_Work to be completed_
In the records below, please retype word for word every line from the one containing "The height and" through the final one, both included, and nothing else.

:::::

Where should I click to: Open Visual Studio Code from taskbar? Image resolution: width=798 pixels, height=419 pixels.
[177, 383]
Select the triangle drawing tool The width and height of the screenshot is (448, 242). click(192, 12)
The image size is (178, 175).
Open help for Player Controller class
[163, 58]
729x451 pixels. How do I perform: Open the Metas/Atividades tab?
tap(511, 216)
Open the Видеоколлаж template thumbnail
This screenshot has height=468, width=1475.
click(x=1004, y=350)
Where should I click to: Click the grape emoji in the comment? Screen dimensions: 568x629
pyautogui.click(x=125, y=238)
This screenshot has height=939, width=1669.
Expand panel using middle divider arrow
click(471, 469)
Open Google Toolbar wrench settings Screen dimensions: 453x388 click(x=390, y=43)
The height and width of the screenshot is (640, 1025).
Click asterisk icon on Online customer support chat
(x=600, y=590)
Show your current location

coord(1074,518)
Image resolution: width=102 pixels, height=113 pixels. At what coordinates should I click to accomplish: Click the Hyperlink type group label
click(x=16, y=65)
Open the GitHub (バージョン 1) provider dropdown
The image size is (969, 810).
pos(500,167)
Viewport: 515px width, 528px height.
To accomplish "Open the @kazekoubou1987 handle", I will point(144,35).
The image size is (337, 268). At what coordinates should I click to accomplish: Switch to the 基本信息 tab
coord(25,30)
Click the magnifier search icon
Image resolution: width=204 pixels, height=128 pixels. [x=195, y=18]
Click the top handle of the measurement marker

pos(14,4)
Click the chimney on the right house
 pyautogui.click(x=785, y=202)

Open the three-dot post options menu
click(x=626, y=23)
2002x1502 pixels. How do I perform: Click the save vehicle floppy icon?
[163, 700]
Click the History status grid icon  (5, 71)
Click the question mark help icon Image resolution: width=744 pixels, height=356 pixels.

:::::

_Exercise solution_
The height and width of the screenshot is (640, 1025).
Click asterisk icon on Online customer support chat
(x=600, y=590)
Show your current location

coord(1074,518)
Image resolution: width=102 pixels, height=113 pixels. At what coordinates should I click to accomplish: Click the Hyperlink type group label
click(x=16, y=65)
Open the GitHub (バージョン 1) provider dropdown
The image size is (969, 810).
pos(500,167)
Viewport: 515px width, 528px height.
To accomplish "Open the @kazekoubou1987 handle", I will point(144,35).
The image size is (337, 268). At what coordinates should I click to accomplish: Switch to the 基本信息 tab
coord(25,30)
Click the magnifier search icon
Image resolution: width=204 pixels, height=128 pixels. [x=195, y=18]
Click the top handle of the measurement marker

pos(14,4)
Click the chimney on the right house
 pyautogui.click(x=785, y=202)

Open the three-dot post options menu
click(x=626, y=23)
2002x1502 pixels. How do I perform: Click the save vehicle floppy icon?
[163, 700]
Click the History status grid icon  (5, 71)
Click the question mark help icon Image resolution: width=744 pixels, height=356 pixels.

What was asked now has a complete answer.